**WHAT THE EXERCISE ASKS:** Please repeat the part of the pulmonary valve endocarditis abstract below, from "Background: Pulmonary valve" to "the United States.", word for word.

**DOCUMENT TEXT:**

Background: Pulmonary valve infective endocarditis (PVIE) represents a rare subset of right-sided IE. This study aimed to evaluate the population-level surgical outcomes of PVIE in the United States.
Methods: We performed a retrospective observational study using the 2002-2017 National Inpatient Sample database. We included hospitalizations with both IE and PV interventions. We excluded Tetralogy of Fallot, congenital PV malformation, and those who underwent the Ross procedure. The primary outcome was in-hospital mortality. The secondary outcomes included major complications and length of hospital stay.
Results: We identified 677 PVIE hospitalizations that underwent surgical treatment, accounting for 0.06% of all IE hospitalizations. The mean age was 35.2 ± 1.7 years; 60.0% were White, 30.3% were women, and 11.4% were intravenous drug users. Most were treated in large-sized (70.1%) urban teaching (88.8%) hospitals. Close to 30% of patients received at least one concomitant valve procedure. The in-hospital mortality was 5.5% for the entire cohort, and the median length of stay was 16 days. Major complications included complete heart block (8.7%), acute kidney injury (8.1%), and stroke (1.3%). The differences in mortality and complications rate comparing PV repair and replacement were not statistically significant. PV repair was associated with a longer length of hospital stay compared to PV replacement (median: 25 vs. 16 days, p = 0.03).

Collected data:
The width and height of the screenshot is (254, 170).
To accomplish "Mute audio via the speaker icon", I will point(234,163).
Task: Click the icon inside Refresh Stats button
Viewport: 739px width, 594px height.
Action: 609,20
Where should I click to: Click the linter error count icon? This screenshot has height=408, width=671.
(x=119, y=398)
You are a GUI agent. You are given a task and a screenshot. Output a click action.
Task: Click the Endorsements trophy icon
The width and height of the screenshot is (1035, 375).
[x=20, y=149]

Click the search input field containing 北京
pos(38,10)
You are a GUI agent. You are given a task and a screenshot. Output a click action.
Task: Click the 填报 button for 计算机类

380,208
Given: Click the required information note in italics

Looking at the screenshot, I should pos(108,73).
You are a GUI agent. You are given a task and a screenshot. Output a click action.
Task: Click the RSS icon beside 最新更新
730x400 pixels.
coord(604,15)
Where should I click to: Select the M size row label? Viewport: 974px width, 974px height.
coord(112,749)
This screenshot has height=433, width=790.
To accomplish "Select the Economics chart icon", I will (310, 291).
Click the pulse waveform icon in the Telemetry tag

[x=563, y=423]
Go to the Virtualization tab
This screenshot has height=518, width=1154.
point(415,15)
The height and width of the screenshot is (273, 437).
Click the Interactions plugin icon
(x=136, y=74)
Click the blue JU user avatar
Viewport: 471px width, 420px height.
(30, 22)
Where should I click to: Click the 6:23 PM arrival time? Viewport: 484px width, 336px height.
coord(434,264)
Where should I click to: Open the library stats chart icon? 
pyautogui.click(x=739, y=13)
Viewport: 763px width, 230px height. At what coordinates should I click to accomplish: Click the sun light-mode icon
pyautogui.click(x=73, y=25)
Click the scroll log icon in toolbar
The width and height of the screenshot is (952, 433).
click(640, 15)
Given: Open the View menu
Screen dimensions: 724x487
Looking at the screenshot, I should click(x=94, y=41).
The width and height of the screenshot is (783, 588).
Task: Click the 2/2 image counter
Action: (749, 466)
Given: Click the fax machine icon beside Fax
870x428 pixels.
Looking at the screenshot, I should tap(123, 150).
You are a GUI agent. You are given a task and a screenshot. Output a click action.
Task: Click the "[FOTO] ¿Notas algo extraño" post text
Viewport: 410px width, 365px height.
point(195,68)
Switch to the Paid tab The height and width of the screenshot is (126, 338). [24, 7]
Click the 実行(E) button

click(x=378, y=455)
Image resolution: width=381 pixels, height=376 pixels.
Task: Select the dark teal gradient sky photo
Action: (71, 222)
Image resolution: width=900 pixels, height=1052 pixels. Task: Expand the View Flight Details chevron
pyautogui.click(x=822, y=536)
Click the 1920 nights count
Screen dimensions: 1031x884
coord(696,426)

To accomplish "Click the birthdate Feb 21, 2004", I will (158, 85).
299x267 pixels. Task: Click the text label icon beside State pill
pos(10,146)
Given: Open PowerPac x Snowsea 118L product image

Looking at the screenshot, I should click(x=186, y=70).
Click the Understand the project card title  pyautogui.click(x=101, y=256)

**RESULT OF THE TASK:**
Background: Pulmonary valve infective endocarditis (PVIE) represents a rare subset of right-sided IE. This study aimed to evaluate the population-level surgical outcomes of PVIE in the United States.